L'auteur se tourne aussi vers des cas étudiés par la psychanalyse et met en parallèle Camille et une patiente qu'on nomme « Aimée », afin de comprendre pourquoi sa mère la rejette avec tant de cruauté.
Tout le livre est parsemé d'évocations des oeuvres de l'artiste, que
Colette Fellous analyse et met en rapport avec des épisodes de la vie de leur créatrice. (On regrette de ne pas mes avoir sous les yeux pendant la lecture. )

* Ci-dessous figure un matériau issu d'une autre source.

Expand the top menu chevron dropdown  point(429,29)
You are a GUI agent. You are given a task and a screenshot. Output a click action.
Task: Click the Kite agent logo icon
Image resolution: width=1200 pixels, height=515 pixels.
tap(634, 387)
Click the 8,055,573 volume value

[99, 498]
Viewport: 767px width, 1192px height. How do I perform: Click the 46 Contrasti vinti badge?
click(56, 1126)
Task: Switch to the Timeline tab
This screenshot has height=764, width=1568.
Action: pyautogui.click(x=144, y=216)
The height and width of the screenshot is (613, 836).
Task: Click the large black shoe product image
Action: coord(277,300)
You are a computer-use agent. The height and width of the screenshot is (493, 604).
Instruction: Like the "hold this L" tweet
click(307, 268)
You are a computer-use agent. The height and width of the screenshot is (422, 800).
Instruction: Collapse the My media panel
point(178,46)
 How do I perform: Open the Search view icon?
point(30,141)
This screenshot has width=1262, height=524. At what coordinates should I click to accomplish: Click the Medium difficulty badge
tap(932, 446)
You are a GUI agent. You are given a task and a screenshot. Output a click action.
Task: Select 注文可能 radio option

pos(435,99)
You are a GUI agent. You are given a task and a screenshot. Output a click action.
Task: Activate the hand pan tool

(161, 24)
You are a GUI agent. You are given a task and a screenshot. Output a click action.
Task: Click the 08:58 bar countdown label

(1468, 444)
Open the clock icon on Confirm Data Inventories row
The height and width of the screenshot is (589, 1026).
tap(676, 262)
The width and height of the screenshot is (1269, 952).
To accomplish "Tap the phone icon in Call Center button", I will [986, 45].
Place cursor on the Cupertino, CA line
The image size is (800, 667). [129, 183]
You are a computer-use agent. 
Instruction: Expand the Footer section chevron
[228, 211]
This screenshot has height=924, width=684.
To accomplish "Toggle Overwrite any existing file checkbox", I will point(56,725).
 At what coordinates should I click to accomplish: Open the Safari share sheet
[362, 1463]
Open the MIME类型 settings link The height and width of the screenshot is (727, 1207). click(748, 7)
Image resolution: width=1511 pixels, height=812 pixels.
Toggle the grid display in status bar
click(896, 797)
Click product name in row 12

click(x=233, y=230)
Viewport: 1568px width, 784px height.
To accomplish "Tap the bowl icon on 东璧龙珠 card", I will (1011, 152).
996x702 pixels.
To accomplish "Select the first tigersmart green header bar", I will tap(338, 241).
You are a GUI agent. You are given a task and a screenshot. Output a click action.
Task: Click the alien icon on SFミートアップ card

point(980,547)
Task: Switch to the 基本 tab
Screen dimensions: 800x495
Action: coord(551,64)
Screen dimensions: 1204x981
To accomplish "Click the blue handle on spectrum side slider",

Quand vient le moment de clore cet essai,
Colette Fellous fait ressentir à quel point elle s'est impliquée dans ses recherches, de sorte qu'elle a eu l'impression de connaître Camille personnellement. Et, contrairement à cette mère et à ce frère au coeur de pierre, elle éprouve pour elle une sincère affection : « Je ne sais pas comment la quitter maintenant, je ne peux pas la laisser là, dans le bureau du Docteur Truelle, seule, désemparée, à regarder ses mains, les yeux fermés. »
Elle a parsemé son récit de petites scènes intimistes qui me plaisent beaucoup. Son style est entraînant, virevoltant : « Valse noire, de terre, de plâtre, de marbre, d'onyx ou de bronze, démarche trébuchante, valse brillante, valse folle qui continue à faire entendre ses pas, ses tremblements, son pouls, sa grande énigme. » « Regarder aussi ses mains, ses robes, ses chapeaux, ses capelines, ses cols de dentelle, ses rubans dans les cheveux, ses yeux surtout, si bleus, si tristes, si beaux. »
Ses mots, j'ai eu l'impression de les entendre chuchotés, criés, accompagnés d'une musique tantôt sourde, tantôt vive, tantôt lente, tantôt tourbillonnante. Son livre m'a beaucoup plu, touchée, émue, révoltée et je remercie l'opération Masse critique de Babelio, ainsi que les éditions Fayard de m'avoir permis de le découvrir.